De novo genes are new genes derived from non-coding sequences following the accumulation of mutations during evolution. Random mutations are likely to generate a small ORF, but not a long ORF. Consequently, de novo genes tend to be smaller than other ancient genes. Although such de novo genes may play a lineage-specific function, these small genes have generally not been annotated even for model species. Interestingly, mitochondrial genome in plants possesses 10- to 50- times larger size than those in animals. Due to a high rearrangement rate of plant mitochondrial genomes, plants tend to create de novo genes with 2- to 10- times higher proportion in mitochondrial genomes than that of nucleus genomes (Fig. 1). Furthermore, in multiple plant lineages, the mitochondrial genome has frequently been inserted into the nuclear genome via intergenomic gene transfer (IGT) events.
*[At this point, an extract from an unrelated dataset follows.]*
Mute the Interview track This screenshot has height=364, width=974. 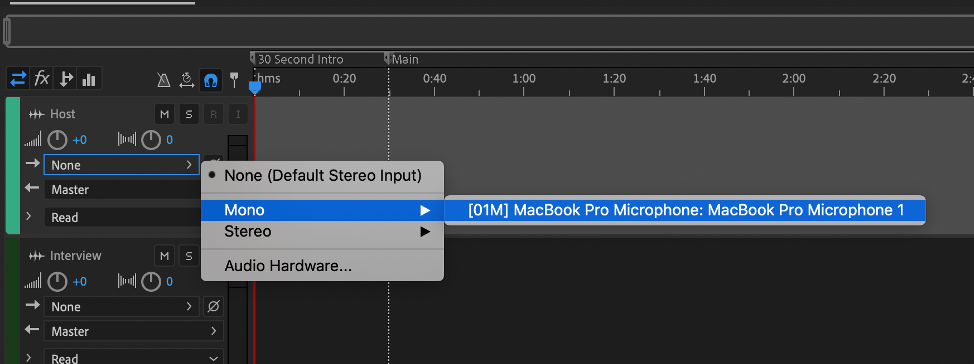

That is, many de novo genes that emerged in plant mitochondrial genomes have been transferred into nuclear genomes. However, the functions of de novo genes derived from the mitochondrial genome are unclear.
In this study, we focused on a small gene sequence (sORF2146) encoding 66 amino acids, which emerged in the mitochondrial genome of the Brassica lineage. In A. thaliana, sORF2146 was transferred into the nuclear genome during a large-scale IGT event. Consequently, there are identical sORF2146 sequences in the nuclear and mitochondrial genomes (Fig. 2).
We identified the full-length sORF2146 transcript and mapped it to a region on chromosome 2, but it was not mapped to a sequence in the mitochondrial genome because of a large deletion. This implies that the nuclear sORF2146 is transcribed into mRNA. Furthermore, we revealed that the amplified sORF2146 transcript was derived exclusively from the nuclear genome. We also found that the subcellular localization of nuclear sORF2146 was mitochondria by sORF2146 products fused wit green fluorescent protein. Thus, we can speculate that sORF2146 is functional in mitochondria. Originally, there was functional redundancy between the mitochondrial sORF2146 and the nuclear sORF2146 immediately after IGT event (Fig. 3). Currently, the mitochondrial sORF2146 may have been modulated by a pseudogenization because of redundant functions (Fig. 3). In future, we speculate that the mitochondrial sORF2146 may disappear by accumulated mutations.
We performed a transcriptomic analysis of transgenic plants overexpressing the nuclear sORF2146. The transcriptome analysis showed that sORF2146 suppresses floral transition by up-regulating the expression of several genes encoding flowering regulators. Furthermore, overexpression and suppression of sORF2146 in transgenic plants represented delayed and early flowering, respectively (Fig. 4). On the basis of these findings, we conclude that a mitochondrion-originating de novo gene (sORF2146) influences A. thaliana floral transition.
It is well known that the regulation of floral transition is important for biotic/abiotic stress tolerance. Indeed, in our previous study examining 33 developmental stages and environmental conditions, abiotic stresses were observed to substantially up-regulate sORF2146 expression. Additionally, plant mitochondria regulate several developmental processes, including the floral transition under abiotic stress conditions. Thus, sORF2146 derived from mitochondria might contribute to abiotic stress tolerance of plants.
To our knowledge, this is the first report to reveal the functional role of mitochondria-originating de novo gene. We previously identified more than 100 candidates of de novo genes derived from mitochondrial genome, which may have resulted in an incomplete functional characterization of the de novo genes. Considered together, our results indicate that many de novo genes in the nuclear genome were derived from the mitochondrial genome.